TASK TO CARRY OUT:
Could you write out, exactly and with no pictures, every line from the one containing "1568x604 pixels." through the last line of the entries?

Stored items:
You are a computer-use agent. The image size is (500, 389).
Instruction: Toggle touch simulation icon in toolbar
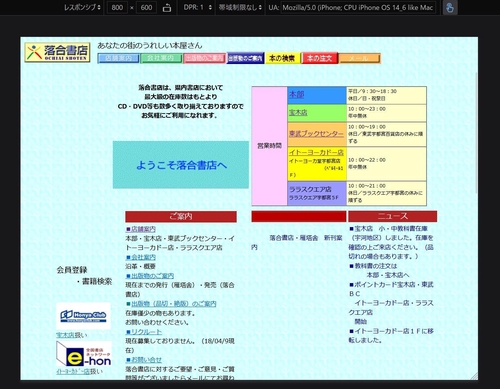tap(450, 8)
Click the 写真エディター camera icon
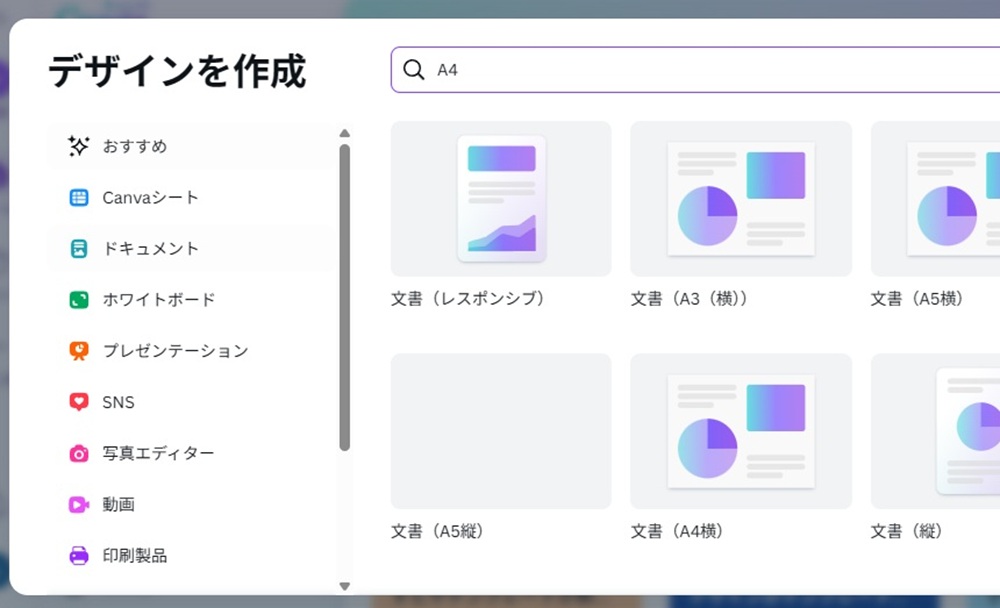Screen dimensions: 1000x608 pyautogui.click(x=79, y=453)
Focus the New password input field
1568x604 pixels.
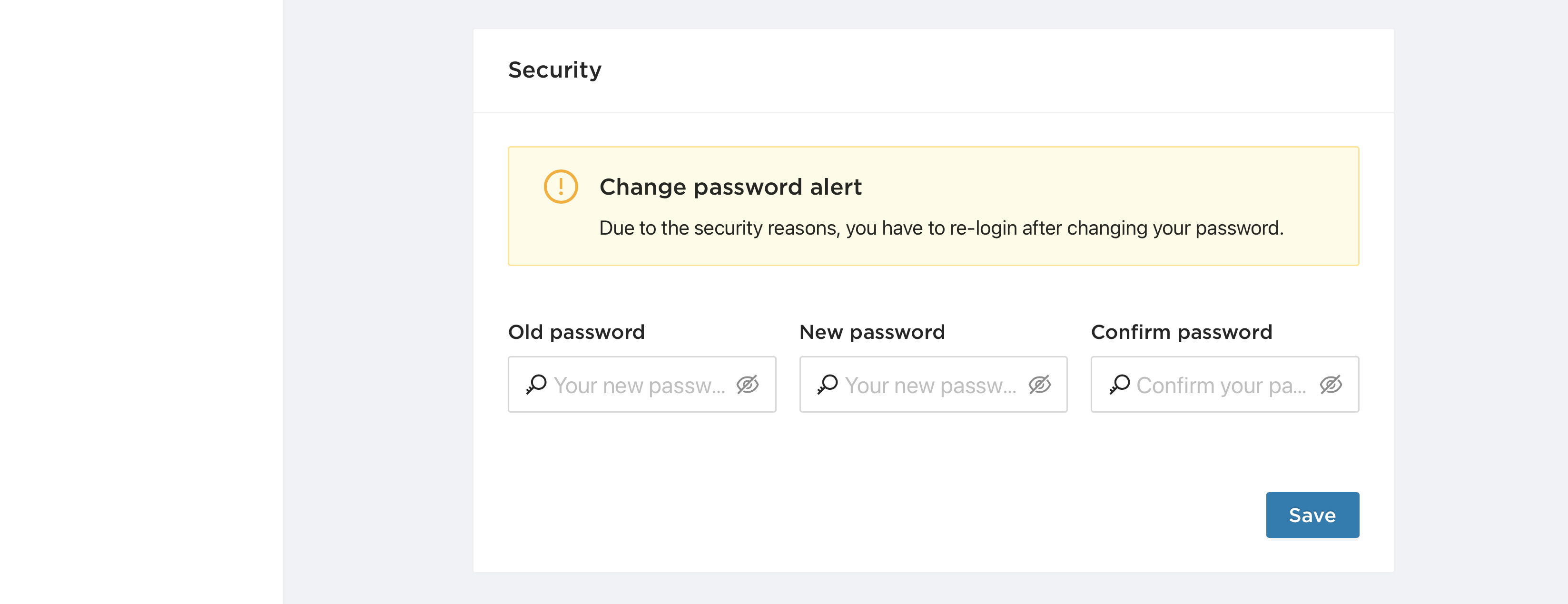933,385
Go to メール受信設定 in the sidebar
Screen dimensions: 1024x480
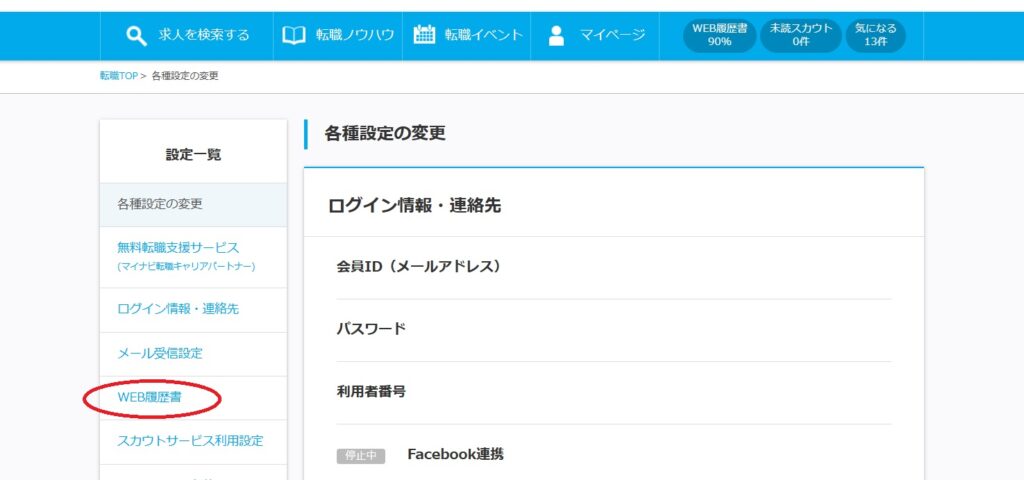click(x=160, y=353)
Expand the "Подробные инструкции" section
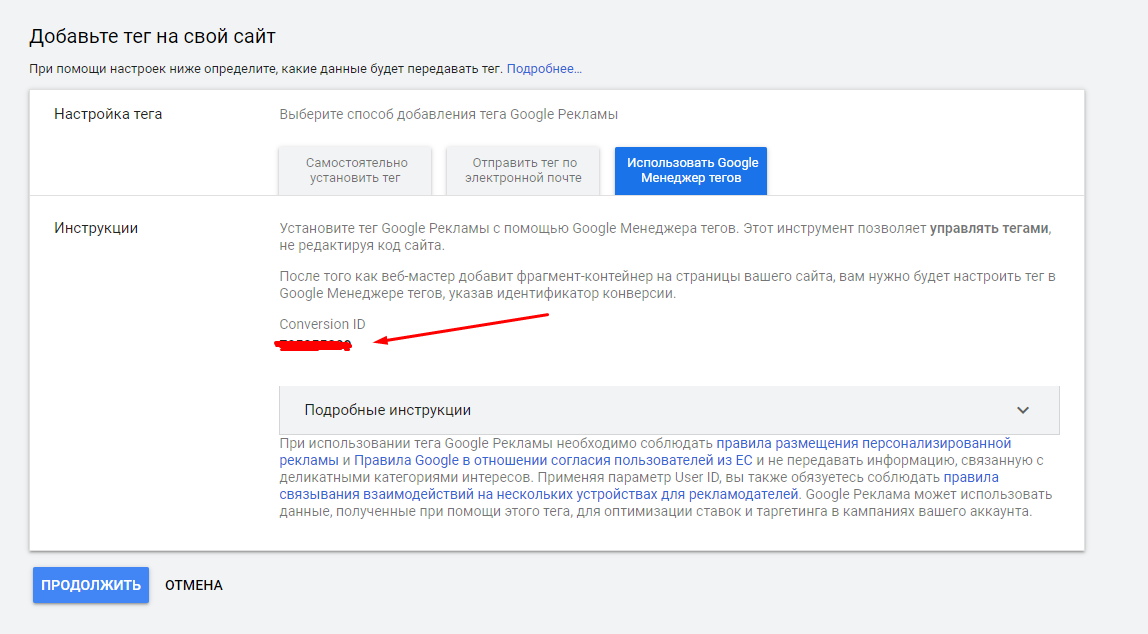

EXERCISE SOLUTION:
1568x604 pixels.
933,385
Go to メール受信設定 in the sidebar
Screen dimensions: 1024x480
click(x=160, y=353)
Expand the "Подробные инструкции" section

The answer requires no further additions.